■ Pixel coordinate grounding data:
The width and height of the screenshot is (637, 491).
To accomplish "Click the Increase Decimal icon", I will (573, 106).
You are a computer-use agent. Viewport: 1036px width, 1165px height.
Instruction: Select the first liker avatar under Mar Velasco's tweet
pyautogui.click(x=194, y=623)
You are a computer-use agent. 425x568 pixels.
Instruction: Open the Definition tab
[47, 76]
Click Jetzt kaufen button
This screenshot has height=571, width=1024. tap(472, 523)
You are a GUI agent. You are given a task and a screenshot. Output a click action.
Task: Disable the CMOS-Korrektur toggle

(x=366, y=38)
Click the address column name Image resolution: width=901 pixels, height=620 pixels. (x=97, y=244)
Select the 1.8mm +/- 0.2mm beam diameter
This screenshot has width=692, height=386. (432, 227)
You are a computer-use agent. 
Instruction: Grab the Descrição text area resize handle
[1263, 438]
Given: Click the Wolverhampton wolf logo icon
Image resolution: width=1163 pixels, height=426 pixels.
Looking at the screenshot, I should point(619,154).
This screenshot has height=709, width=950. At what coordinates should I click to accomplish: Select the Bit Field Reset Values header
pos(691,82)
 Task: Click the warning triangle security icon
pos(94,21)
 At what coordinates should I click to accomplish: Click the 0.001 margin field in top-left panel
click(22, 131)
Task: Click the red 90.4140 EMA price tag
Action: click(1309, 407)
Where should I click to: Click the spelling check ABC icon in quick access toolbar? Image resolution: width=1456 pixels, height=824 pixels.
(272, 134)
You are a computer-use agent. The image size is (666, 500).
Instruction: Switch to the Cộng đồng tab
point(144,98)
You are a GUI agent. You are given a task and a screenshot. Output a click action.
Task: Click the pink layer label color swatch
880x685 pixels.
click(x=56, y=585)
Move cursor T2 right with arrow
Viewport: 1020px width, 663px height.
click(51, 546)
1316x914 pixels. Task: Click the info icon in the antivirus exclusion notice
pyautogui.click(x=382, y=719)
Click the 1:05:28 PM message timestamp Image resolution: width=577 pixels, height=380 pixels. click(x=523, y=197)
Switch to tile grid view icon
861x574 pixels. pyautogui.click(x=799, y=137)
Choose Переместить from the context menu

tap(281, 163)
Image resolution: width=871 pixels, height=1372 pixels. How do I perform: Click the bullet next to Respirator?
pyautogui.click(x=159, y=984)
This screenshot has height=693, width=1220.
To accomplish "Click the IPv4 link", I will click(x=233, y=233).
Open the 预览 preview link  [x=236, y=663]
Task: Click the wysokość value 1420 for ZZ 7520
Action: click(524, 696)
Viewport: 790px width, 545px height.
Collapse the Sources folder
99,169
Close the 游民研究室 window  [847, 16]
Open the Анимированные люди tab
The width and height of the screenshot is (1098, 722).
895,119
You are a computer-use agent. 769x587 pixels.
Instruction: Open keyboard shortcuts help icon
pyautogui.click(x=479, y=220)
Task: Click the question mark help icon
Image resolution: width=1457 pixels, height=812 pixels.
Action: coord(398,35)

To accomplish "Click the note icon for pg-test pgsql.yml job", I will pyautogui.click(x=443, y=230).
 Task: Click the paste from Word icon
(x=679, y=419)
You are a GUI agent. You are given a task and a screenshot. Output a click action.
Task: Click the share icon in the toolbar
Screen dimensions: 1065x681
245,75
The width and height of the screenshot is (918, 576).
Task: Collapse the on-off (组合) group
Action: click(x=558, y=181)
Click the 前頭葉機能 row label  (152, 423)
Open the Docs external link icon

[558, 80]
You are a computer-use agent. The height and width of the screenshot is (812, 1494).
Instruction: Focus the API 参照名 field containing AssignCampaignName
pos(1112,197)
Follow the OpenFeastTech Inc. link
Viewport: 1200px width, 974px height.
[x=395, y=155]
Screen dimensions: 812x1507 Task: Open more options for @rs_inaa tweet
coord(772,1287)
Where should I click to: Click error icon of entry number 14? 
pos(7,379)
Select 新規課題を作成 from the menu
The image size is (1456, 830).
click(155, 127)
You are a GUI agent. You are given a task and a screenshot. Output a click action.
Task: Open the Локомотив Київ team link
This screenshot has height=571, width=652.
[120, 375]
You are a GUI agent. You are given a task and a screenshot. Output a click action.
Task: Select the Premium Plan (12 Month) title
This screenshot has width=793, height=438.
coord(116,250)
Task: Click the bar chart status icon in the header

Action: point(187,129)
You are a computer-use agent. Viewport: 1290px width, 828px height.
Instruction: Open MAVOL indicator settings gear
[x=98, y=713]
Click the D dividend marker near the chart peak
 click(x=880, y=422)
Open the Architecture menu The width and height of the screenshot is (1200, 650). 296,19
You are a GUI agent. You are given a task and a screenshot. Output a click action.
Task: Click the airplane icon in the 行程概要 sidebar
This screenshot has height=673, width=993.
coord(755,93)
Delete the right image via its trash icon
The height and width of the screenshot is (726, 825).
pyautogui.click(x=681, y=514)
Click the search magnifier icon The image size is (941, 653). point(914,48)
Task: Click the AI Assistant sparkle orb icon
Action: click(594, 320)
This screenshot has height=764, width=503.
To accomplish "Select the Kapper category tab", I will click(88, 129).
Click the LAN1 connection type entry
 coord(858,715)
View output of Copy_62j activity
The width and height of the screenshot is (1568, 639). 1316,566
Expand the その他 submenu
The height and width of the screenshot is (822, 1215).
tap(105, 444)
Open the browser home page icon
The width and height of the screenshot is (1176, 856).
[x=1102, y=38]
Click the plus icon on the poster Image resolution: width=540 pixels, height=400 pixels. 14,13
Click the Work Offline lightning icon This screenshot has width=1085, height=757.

■ REQUIREMENT:
Among the records above, repeat exactly the line with "Click the 前頭葉機能", the line with "Select 新規課題を作成 from the menu", and every line in between, and only those.

■ EXPECTED ANSWER:
Click the 前頭葉機能 row label  (152, 423)
Open the Docs external link icon

[558, 80]
You are a computer-use agent. The height and width of the screenshot is (812, 1494).
Instruction: Focus the API 参照名 field containing AssignCampaignName
pos(1112,197)
Follow the OpenFeastTech Inc. link
Viewport: 1200px width, 974px height.
[x=395, y=155]
Screen dimensions: 812x1507 Task: Open more options for @rs_inaa tweet
coord(772,1287)
Where should I click to: Click error icon of entry number 14? 
pos(7,379)
Select 新規課題を作成 from the menu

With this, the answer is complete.